食品科学 ›› 2014, Vol. 35 ›› Issue (1): 85-88.doi: 10.7506/spkx1002-6630-201401016

• 基础研究 • 上一篇    下一篇

腌制加工对麻竹笋质构和微观结构及色泽的影响

郑 炯1,2,宋家芯1,陈光静1,林 茂1,阚建全1,2,*   

  1. 1.西南大学食品科学学院,重庆 400715;2.农业部农产品贮藏保鲜质量安全风险评估实验室(重庆),重庆 400715
  • 收稿日期:2013-01-08 修回日期:2013-12-24 出版日期:2014-01-15 发布日期:2014-01-22
  • 通讯作者: 阚建全 E-mail:zhengjiong248@163.com
  • 基金资助:

    中央高校基本科研业务费专项(XDJK2013C131)

Effects of Pickling on the Texture, Microstructure and Color of Bamboo Shoots (Dendrocalamus latiflorus)
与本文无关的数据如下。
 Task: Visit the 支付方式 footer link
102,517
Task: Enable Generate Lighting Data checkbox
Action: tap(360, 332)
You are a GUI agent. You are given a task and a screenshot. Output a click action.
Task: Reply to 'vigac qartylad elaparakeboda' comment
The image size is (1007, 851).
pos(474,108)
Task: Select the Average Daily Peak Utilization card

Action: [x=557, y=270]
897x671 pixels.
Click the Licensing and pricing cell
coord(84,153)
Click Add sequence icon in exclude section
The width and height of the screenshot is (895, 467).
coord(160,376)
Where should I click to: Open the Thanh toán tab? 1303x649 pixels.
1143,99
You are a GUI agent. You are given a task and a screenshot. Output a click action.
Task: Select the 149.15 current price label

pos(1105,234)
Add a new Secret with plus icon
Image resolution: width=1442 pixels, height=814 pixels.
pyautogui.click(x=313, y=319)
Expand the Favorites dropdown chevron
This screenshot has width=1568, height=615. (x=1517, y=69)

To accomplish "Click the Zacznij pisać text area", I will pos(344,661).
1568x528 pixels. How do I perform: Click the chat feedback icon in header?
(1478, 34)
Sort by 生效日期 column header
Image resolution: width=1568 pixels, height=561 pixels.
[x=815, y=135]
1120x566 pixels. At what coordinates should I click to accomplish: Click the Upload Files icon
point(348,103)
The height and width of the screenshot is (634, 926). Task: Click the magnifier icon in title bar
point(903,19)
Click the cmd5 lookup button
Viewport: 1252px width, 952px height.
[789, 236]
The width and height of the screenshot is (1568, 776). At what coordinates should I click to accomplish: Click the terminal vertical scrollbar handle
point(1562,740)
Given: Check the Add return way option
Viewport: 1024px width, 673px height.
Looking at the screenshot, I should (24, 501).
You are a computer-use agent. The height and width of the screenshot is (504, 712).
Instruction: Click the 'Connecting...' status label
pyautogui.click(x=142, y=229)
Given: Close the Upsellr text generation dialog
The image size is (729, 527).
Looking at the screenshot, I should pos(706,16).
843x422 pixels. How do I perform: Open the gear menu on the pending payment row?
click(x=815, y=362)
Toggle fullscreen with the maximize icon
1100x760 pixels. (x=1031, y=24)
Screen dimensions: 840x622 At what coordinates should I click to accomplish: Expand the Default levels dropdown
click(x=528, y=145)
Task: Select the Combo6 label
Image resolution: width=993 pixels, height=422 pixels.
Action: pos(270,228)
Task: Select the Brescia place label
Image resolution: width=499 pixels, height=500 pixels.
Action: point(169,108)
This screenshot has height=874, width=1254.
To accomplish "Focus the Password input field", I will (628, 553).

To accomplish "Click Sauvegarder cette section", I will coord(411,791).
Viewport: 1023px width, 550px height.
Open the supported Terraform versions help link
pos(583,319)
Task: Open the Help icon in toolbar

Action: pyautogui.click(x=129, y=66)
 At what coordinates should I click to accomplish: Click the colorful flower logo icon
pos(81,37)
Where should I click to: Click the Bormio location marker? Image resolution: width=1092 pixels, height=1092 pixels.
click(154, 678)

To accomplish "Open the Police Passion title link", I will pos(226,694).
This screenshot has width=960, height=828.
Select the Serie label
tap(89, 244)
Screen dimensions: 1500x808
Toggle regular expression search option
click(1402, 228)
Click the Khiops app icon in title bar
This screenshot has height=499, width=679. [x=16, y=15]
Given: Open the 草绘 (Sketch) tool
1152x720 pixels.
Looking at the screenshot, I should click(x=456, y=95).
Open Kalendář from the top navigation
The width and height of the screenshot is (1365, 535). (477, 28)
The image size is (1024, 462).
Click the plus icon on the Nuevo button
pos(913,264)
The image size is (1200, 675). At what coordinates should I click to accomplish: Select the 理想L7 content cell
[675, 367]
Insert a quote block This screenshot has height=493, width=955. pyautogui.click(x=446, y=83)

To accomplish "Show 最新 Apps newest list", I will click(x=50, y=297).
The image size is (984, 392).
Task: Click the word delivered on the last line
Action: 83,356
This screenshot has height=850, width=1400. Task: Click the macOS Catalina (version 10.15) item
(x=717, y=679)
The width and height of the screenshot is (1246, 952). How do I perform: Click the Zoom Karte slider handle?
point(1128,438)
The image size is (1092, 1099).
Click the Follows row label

ZHENG Jiong1,2, SONG Jia-xin1, CHEN Guang-jing1, LIN Mao1, KAN Jian-quan1,2,*   

  1. 1. College of Food Science, Southwest University, Chongqing 400715, China;
    2. Laboratory of Quality and Safety Risk Assessment for Agro-products on Storage and Preservation (Chongqing),
    Ministry of Agriculture, Chongqing 400715, China
  • Received:2013-01-08 Revised:2013-12-24 Online:2014-01-15 Published:2014-01-22
  • Contact: KAN Jian-quan E-mail:zhengjiong248@163.com

摘要:

为了评价腌制加工对麻竹笋食用品质的影响,以大叶麻竹笋为实验原料,研究麻竹笋的质构、微观结构和色泽等在腌制加工前后的变化,并比较不同腌制食盐质量浓度之间的差异。结果表明:腌制加工以后麻竹笋的硬度、凝聚性、咀嚼性等质构特性显著下降,不同腌制食盐质量浓度对硬度有显著影响,而对凝聚性和咀嚼性的影响不显著。通过扫描电镜观察发现,麻竹笋在腌制加工以后,细胞壁呈现出明显的皱缩,细胞间隙增大,部分薄壁组织细胞出现破损。与鲜样相比,腌制加工后麻竹笋的亮度L*降低,黄色度b*升高,总色差ΔE>2,说明腌制加工前后麻竹笋的色泽变化差异较大,可以从视觉上比较容易分辨。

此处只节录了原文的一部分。